Another quite striking insect found at Long Bald Glades (though not restricted in Missouri to the White River Hills) is the bumelia borer, Plinthocoelium suaveolens. This beetle occupied much of my time in July 2009 as I committed to photographing the species in the wild, and it was Long Bald Glade where I finally (if not completely satisfactorily) succeeded in that goal. This time I was visiting the Glade to look for the earliest individuals of C. obsoleta vulturina and, hopefully, document additional glades within Caney Mountain that might support the beetle. However, in the back of my mind I was also keeping a lookout for P. suaveolens—this species is primarily active during July and August in Missouri, but I do have records of it as late as September. As I looked for (and found) tiger beetles, I also checked out each bumelia tree that I passed hoping to see a P. suaveolens adult perched on its lower trunk. It was not until later in the afternoon that I heard a loud “buzz” approaching from behind and turned to see one of these beauties fly right past me—legs and antennae held outstretched—before landing on a nearby tree. Now, over the years I’ve learned a few lessons, and one is that you don’t try to take in situ photographs of the first individual you encounter of a prized species. More often than not it gets away before you even fire the first shot, and you’re left with nothing. My standard procedure now is to procure the first individual immediately and keep it alive. If attempts to photograph subsequent individuals are not successful (or none are seen), then at least I have a backup for studio shots (not my first choice, but better than nothing!). Such was the case with this individual.
Although I still lack that “perfect” beetle-on-a-branch shot that I hope to eventually get for this species, it seemed a good subject for some white-box photography. I’ve vacilated between true white-box w/ indirect flash versus getting a white-box effect by using direct, diffused flash with the subject on a white background. I decided now was the time for a direct comparison of the two techniques. All of the following photographs were taken with the Canon 100mm macro lens on a Canon 50D body at 160 ISO, 1/200 sec, and f/16. For the closeups (photos 3 and 5 of each series), 68mm of extension tubes were added. The photos on the left are true white-box photos, i.e. the flash heads were directed up and away from the subject placed inside a box lined with white tissue (Kim-Wipes laboratory wipers).
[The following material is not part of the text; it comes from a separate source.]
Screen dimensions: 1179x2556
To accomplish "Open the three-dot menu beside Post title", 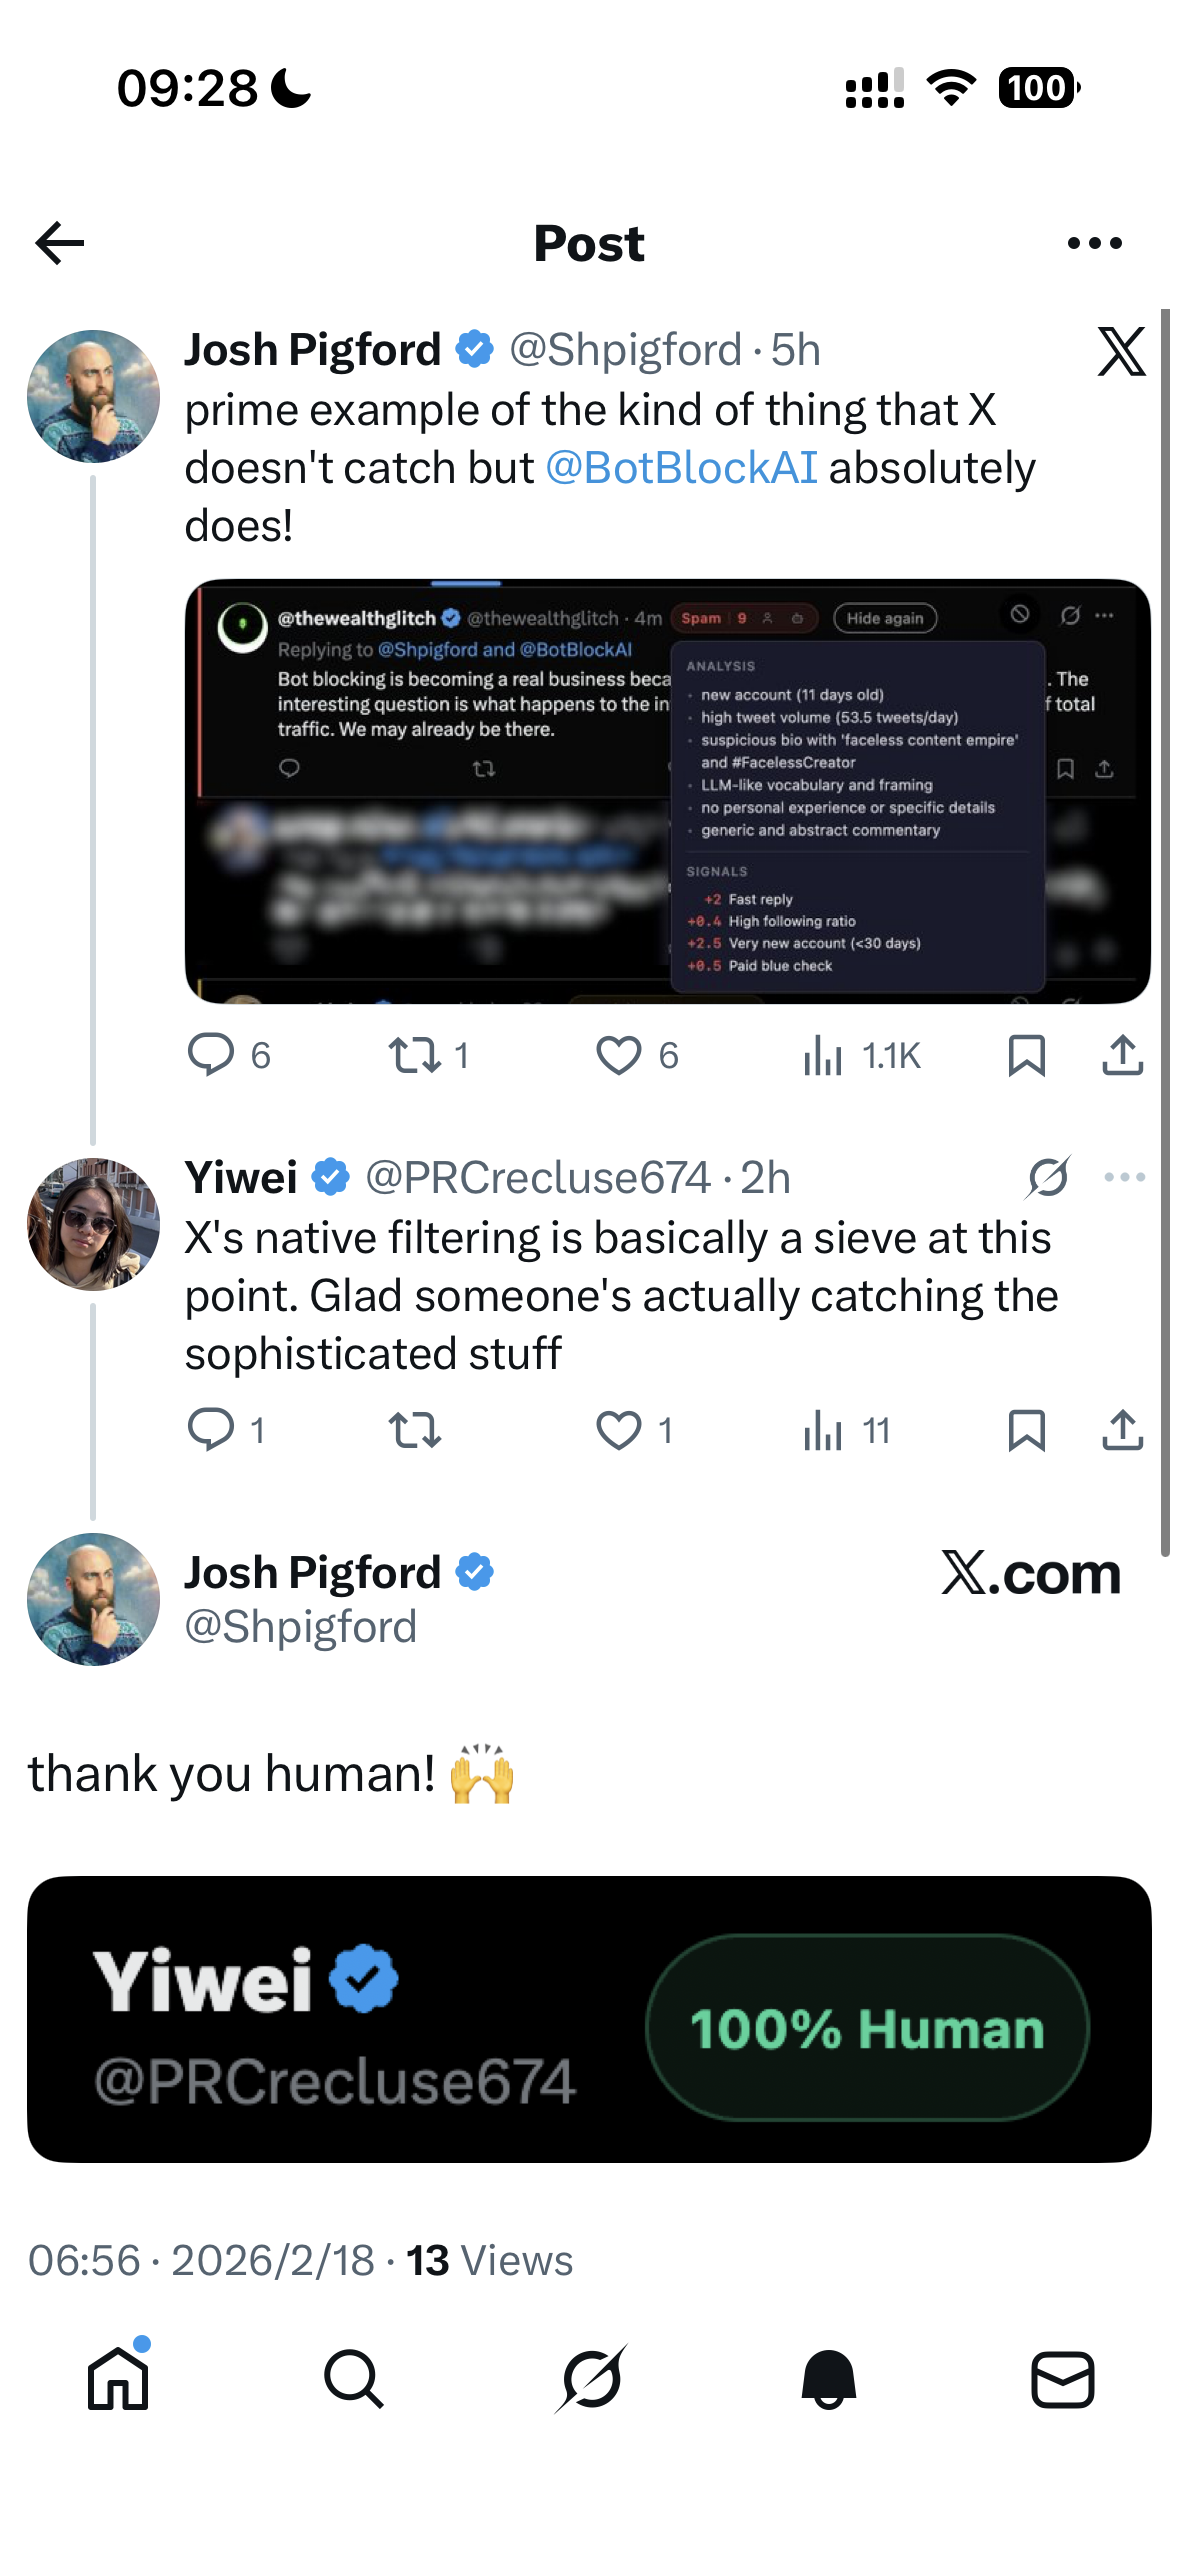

The photos on the right mimic the white-box effect by placing the subject on white filter paper, but the flash heads were pointed directly at the subject through my DIY concave diffuser (click on photos for 1200×800 versions):
I must admit, looking at the photos on the camera playback screen I had the impression that I would like the direct-diffuser photos better, but after reviewing them on the computer and applying typical post-processing enhancements (e.g., levels, slight shadow reduction, and unsharp mask), the true white-box photos appear to have benefited from more even lighting, resulting in truer color, less shadowing, and minimal specular highlighting. Not that the direct-diffuser photos are bad—they’re just not as good as the white-box photos. I guess what this means is that my DIY diffuser, while a significant improvement over my previous diffusers, still could use some improvement (if ability to create white-box-like results is the ultimate test of a diffuser’s effectiveness). I’d be interested in knowing your opinions based on these comparisons.
Congratulations to Ben Coulter, who wins yet another Super Crop Challenge and strengthens his lead in the overall standings of the current BitB Challenge Session #4 with 13 points. Mr. Phidippus also correctly identified the species and takes 2nd place in the challenge with 8 points, keeping him in 2nd place in the overall standings as well. Morgan Jackson takes 3rd place in the challenge with 7 points, but Roy’s retains 3rd place in the overall standings by way of his 6 points in this challenge. Congratulations to these top points earners, and thanks to all who played.